Angel financiers usually take on ventures that traditional lenders avoid due to the expected risk. Bank loans require monthly financing, which may be difficult for filmmakers working on a tight budget.
Currently, none of the two angel networks the other is Alpha Angels have yet backed a film venture.
In the past, Glasgow offered a film-maker space for him to pitch to First Angels. She worked with him to develop his pitch and was excited about it. However, he did not follow through.
“I was really excited because we wanted to use that as a test case in how our members would react to a project of that nature,” Glasgow recalled.
First Angels was formed in 2015. So far, members of the group have financed four projects from 253 applications received since inception to the end of 2016. Of that number, only 89 actually fully completed the application form, which includes the submission of a business plan.
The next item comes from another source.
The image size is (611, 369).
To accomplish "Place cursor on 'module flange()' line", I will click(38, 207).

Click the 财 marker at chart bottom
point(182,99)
“You have to have a business plan that is scalable, showing high growth … with a strong team behind it,” Glasgow said.
Other panellists at the Jampro forum included Opal Levy of Alpha Angels based in Montego Bay, Woodrow Smallwood of Sagicor Investments Jamaica Limited, Alain Williams from the CHASE Fund, and Dionne Powell-Coke from the Branson Centre.
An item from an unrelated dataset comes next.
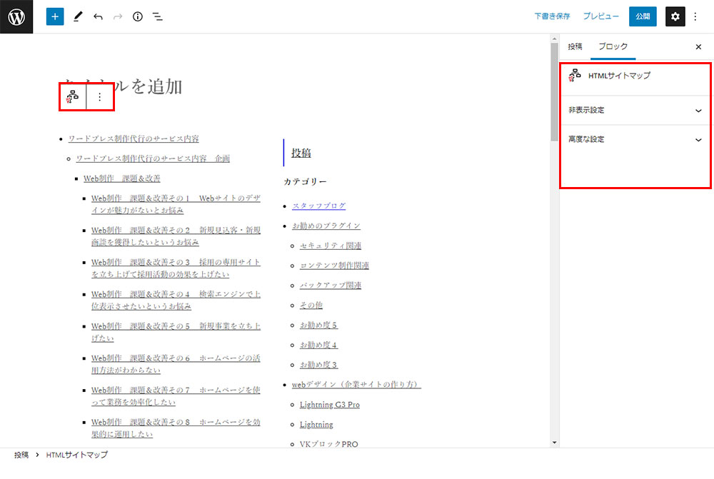
Task: Open the list view icon
Action: click(158, 16)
Levy added that the lack of business plans poses a “serious problem”. Alpha Angels has financed one venture since its formation.
“You have to have more than an idea,” said Levy. “You have to have a plan … many people are so focused on the idea that they forget there is a business to support that.”
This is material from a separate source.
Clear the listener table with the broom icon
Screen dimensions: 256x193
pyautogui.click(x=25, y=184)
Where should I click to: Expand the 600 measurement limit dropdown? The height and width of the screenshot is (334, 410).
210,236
The state-operated CHASE Fund, which is financed from lottery proceeds, provides $150 million of support per year on average to the culture and creative sectors.
“These projects fall into a number of categories performing arts, visual arts, museums, heritage, craft media, film and music,” said Williams, who added that CHASE most recently supported Jampro’s Propella project.
Propella sought out talented local film-makers and supported them with training in order to make short films during the summer.
Sagicor Investments indicated that it is not averse to backing film projects, but wants projects that are scalable, targeted and profitable. Smallwood pointed out that a lot of the earlier films in Hollywood were financed by Swiss banks.
“The key thing is that we are not creative persons … if you can’t show the cash flow and you’re not showing a profit, then we can’t finance it. That is typically how it is,” said Smallwood. “Let’s face it. If it’s not profitable for you, the creative mind behind it, then will it be profitable for the banker, who thinks in a linear way? No,” he said.